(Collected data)
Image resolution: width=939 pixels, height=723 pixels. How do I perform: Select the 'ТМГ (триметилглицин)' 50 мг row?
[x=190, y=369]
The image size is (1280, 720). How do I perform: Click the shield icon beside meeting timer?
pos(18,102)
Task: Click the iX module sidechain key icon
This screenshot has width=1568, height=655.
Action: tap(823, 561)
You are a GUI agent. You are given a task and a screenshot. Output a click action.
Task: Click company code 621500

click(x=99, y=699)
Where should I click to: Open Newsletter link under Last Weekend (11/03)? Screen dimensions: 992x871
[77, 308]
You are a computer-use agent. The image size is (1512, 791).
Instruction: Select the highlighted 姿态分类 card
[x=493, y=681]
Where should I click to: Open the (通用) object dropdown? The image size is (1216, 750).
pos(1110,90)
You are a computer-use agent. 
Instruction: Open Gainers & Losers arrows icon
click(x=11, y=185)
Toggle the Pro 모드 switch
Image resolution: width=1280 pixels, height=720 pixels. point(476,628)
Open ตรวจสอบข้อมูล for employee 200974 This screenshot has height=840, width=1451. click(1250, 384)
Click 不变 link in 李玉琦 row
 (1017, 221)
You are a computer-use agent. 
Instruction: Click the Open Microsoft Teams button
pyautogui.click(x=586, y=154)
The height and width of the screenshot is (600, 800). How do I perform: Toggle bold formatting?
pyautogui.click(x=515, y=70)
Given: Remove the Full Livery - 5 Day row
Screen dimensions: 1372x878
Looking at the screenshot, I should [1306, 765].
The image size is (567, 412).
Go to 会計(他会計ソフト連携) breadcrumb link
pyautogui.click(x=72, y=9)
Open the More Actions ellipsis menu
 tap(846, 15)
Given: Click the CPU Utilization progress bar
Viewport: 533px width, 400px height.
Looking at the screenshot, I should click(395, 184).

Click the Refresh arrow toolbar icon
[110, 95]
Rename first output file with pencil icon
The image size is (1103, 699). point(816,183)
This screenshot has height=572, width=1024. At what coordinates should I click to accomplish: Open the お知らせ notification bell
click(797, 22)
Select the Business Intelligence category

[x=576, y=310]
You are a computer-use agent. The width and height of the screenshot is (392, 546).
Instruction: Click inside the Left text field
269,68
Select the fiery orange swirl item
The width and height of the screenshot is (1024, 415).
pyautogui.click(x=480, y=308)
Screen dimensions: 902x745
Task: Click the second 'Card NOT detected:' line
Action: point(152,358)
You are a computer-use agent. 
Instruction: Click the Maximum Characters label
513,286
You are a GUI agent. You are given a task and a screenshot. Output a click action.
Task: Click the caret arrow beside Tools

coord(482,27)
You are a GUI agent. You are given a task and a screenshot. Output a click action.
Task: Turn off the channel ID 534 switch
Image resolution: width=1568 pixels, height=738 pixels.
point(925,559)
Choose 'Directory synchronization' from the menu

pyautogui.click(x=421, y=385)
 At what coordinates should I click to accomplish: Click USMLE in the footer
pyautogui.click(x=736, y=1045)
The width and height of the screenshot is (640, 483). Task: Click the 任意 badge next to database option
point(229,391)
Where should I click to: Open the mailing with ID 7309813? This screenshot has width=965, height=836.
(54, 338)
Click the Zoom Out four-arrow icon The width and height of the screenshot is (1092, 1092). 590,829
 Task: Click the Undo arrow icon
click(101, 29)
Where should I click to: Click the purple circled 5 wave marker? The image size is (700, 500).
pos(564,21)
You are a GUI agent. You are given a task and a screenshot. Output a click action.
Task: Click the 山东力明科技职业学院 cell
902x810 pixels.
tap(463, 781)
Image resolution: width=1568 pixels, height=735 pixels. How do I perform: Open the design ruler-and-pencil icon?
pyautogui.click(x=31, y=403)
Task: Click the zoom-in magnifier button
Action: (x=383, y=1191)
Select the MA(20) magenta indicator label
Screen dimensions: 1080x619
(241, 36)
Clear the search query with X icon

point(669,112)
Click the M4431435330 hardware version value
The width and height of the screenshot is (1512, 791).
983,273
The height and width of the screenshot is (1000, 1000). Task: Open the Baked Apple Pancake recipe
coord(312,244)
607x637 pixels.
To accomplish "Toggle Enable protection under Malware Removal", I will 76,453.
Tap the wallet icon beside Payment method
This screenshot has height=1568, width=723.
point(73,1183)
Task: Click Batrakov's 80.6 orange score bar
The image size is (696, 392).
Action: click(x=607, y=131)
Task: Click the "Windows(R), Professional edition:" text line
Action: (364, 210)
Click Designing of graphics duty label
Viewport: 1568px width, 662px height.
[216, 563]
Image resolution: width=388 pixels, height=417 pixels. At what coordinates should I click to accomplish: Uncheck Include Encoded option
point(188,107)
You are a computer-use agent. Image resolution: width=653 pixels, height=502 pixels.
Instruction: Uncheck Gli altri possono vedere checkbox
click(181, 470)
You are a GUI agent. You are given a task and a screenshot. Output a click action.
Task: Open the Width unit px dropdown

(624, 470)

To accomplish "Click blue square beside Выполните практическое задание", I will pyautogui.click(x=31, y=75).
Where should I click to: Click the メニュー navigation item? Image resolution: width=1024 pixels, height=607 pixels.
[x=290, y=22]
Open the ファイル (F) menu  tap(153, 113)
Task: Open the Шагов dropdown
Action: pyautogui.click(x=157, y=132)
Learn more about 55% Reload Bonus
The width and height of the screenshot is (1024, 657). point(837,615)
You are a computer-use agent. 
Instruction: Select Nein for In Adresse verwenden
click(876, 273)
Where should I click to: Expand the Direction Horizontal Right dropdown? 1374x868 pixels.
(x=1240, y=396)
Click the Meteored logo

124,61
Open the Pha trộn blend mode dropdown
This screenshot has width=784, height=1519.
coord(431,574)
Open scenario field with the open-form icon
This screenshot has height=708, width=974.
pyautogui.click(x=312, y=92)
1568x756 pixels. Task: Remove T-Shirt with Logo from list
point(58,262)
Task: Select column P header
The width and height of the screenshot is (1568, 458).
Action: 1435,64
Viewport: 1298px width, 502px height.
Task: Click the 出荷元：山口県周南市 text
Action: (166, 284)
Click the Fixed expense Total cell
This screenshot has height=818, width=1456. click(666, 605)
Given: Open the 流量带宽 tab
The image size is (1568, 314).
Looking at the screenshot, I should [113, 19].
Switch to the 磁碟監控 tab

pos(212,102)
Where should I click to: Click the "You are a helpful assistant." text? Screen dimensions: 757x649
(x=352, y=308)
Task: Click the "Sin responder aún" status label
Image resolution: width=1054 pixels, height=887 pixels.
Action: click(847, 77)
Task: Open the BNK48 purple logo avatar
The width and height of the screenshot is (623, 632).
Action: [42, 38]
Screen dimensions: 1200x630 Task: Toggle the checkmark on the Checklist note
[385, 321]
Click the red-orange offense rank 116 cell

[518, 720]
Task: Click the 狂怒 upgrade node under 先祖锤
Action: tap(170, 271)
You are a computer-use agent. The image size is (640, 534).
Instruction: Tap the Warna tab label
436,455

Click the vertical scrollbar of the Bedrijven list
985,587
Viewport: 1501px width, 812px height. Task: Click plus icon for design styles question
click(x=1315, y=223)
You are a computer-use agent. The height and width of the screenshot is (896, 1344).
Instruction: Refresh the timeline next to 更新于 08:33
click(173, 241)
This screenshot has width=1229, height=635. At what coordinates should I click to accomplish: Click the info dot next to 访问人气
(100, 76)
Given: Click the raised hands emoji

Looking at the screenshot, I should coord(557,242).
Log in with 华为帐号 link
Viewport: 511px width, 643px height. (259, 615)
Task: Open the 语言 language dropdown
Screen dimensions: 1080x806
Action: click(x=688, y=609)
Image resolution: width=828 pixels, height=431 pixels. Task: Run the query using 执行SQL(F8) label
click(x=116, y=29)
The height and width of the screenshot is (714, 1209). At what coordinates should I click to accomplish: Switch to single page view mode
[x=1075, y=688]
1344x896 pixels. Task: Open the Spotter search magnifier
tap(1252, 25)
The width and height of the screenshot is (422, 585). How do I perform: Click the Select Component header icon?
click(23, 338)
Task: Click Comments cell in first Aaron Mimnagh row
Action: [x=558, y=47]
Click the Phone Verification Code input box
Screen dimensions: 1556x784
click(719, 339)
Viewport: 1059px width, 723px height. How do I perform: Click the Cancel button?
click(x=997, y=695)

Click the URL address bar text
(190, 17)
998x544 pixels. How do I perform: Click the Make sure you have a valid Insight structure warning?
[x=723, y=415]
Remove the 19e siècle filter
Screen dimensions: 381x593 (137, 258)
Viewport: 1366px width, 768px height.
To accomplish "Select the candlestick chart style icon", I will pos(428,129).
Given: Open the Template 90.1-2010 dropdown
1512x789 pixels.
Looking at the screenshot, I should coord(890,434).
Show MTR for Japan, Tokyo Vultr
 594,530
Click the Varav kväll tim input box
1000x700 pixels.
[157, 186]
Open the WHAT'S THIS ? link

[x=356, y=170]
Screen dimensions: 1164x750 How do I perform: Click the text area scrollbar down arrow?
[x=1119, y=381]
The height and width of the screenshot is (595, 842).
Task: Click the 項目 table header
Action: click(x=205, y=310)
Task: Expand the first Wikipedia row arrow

* Task instructions
Copy the lines above exactly. Start with the line containing "Instruction: Uncheck Gli", end with the line containing "Open the Pha trộn blend mode dropdown", and include both.

* Response to the task
Instruction: Uncheck Gli altri possono vedere checkbox
click(181, 470)
You are a GUI agent. You are given a task and a screenshot. Output a click action.
Task: Open the Width unit px dropdown

(624, 470)

To accomplish "Click blue square beside Выполните практическое задание", I will pyautogui.click(x=31, y=75).
Where should I click to: Click the メニュー navigation item? Image resolution: width=1024 pixels, height=607 pixels.
[x=290, y=22]
Open the ファイル (F) menu  tap(153, 113)
Task: Open the Шагов dropdown
Action: pyautogui.click(x=157, y=132)
Learn more about 55% Reload Bonus
The width and height of the screenshot is (1024, 657). point(837,615)
You are a computer-use agent. 
Instruction: Select Nein for In Adresse verwenden
click(876, 273)
Where should I click to: Expand the Direction Horizontal Right dropdown? 1374x868 pixels.
(x=1240, y=396)
Click the Meteored logo

124,61
Open the Pha trộn blend mode dropdown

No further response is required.